* _Page text_:
This is TEX Live for Mac plus the TEXshop editor (the Mac’s own built-in Preview is used for the PDF display).

TEX Live (Unix & GNU/Linux, including Apple Macintosh OS X; and Windows)

The full TEX Live system from TUG.

The TEX Collection DVD also includes a screenshot of the whole CTAN archive.

Choice of TEX Live for Linux users

Users of Linux (Red Hat/CentOS/Fedora, Debian/Ubuntu, and their derivative systems) can choose between the TUG TEX Live from the DVD are their system-supplied package (texlive-full for Debian (DEB) systems or texlive-scheme-full for RedHat Package Manager (RPM) systems). These system packages can be installed using the system’s package manager (eg dnf or yum for RPMs; apt-get or apt for DEBs; or a graphical installer like Synaptic or Software etc), as these provide tighter integration with other software such as editors and viewers, but the version is usually tied to the version of the operating system. The TEX Live from TUG can be updated independently of the operating system, and SHOULD be used where the latest features are always required (in which case any system-installed packaged version MUST be removed first, to avoid conflicts and unresolved dependencies — see the notes in the appendix ‘Installation’ below).

* _Given information_:
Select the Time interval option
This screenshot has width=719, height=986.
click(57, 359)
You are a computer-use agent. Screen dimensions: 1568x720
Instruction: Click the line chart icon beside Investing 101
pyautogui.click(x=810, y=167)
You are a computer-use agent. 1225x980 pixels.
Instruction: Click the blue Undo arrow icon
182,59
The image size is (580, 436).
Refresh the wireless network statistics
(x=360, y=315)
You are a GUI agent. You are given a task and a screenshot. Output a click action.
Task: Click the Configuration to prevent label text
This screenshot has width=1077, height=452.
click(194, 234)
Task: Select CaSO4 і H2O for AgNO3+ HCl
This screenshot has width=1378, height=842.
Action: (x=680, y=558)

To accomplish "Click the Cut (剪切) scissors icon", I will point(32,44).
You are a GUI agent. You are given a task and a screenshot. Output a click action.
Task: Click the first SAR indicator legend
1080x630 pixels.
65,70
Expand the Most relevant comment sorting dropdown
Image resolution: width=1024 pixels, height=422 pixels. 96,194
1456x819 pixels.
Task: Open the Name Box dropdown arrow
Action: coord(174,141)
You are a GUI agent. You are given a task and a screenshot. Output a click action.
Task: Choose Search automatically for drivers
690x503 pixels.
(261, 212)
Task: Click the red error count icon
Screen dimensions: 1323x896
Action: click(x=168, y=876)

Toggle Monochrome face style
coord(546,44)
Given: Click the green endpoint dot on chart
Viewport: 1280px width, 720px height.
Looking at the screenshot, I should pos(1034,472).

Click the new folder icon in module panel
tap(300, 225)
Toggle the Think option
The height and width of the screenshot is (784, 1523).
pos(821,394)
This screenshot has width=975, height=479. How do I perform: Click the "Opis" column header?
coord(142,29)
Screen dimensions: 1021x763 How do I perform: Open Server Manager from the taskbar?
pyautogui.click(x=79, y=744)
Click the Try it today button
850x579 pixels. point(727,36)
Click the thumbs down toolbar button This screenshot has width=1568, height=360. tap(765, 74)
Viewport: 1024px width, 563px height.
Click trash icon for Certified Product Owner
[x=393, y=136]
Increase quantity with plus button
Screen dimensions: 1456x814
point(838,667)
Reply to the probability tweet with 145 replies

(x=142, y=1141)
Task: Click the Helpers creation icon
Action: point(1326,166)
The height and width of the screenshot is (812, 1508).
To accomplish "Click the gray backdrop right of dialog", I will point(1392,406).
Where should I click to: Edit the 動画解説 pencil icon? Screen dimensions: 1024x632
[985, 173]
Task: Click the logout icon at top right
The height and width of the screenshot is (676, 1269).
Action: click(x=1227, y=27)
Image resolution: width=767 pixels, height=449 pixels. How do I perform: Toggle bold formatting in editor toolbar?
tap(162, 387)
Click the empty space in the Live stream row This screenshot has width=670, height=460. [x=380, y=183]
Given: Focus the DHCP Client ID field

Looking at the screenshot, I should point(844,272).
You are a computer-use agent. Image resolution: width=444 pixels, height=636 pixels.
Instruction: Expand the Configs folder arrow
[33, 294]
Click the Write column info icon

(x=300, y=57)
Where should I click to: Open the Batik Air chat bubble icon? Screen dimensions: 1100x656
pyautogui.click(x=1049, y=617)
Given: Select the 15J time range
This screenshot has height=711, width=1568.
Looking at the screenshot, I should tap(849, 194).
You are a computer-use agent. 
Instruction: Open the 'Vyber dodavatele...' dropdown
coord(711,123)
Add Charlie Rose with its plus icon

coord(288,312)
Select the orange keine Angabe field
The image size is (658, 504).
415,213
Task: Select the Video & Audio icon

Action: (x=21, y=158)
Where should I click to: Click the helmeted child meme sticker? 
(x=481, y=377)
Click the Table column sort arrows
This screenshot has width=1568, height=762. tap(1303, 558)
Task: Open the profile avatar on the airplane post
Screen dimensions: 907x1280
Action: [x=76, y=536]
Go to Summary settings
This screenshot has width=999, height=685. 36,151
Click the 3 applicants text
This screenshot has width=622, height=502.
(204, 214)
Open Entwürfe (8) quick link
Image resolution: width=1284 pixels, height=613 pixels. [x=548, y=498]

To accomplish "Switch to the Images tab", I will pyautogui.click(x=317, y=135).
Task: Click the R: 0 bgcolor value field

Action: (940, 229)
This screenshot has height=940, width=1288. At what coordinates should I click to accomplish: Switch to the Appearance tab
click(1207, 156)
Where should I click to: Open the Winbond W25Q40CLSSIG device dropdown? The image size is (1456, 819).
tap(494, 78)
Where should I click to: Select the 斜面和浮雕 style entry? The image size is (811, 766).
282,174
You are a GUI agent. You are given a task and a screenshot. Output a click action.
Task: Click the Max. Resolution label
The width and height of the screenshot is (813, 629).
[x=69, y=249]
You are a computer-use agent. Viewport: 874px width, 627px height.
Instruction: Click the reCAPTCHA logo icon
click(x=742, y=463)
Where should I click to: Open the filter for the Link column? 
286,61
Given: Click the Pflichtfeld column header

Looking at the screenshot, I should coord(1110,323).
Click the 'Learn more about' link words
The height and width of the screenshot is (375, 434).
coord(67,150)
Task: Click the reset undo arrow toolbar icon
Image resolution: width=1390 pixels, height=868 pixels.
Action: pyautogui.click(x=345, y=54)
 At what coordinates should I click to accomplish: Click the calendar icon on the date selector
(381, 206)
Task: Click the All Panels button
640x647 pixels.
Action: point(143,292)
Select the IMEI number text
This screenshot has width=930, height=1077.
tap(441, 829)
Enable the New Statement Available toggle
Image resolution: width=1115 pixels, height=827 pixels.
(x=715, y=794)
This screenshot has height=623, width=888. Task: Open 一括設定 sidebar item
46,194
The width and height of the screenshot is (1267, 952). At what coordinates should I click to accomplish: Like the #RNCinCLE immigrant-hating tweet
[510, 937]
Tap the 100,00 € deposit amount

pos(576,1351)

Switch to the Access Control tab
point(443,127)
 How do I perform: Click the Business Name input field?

* _Work to complete_:
Carry on the passage about installing TeX Live, starting right after its final sentence. These rows were taken from a separate source.

* _Reply_:
Because the TEX program (the internal ‘engine’ which does the actual typesetting) is independent of any other software, it doesn’t have its own editor like a wordprocessor does. Instead, you get to choose whichever editor you prefer: there are lots available, and you can switch between them to find one you like: see § 2 below below and § 1.3 below for details.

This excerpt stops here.